WORK INSTRUCTION:
In the data that follows, count each line with the string "this"; the reply is the number only.

★ ★ ★ ★

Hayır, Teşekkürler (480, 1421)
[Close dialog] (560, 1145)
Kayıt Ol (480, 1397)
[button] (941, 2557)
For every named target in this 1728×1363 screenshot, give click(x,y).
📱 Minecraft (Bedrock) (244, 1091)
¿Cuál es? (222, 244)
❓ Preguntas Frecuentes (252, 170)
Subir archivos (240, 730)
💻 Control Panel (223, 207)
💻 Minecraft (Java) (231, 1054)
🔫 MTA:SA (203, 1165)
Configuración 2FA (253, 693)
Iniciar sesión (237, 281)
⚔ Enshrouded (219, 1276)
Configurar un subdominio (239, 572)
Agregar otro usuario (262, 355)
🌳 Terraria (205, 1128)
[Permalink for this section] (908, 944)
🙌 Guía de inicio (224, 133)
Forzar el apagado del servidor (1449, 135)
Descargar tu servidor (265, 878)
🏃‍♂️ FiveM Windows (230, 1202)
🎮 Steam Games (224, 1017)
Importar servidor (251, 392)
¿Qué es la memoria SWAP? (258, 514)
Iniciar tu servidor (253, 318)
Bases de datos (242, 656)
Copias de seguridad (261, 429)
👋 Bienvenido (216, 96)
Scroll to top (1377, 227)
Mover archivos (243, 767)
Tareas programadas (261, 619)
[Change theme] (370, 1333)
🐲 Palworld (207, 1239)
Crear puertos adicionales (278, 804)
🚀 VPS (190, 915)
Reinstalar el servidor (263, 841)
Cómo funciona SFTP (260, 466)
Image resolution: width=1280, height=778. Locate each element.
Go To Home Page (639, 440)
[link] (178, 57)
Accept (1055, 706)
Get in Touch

★ ★ ★ ★

THE ANSWER:
2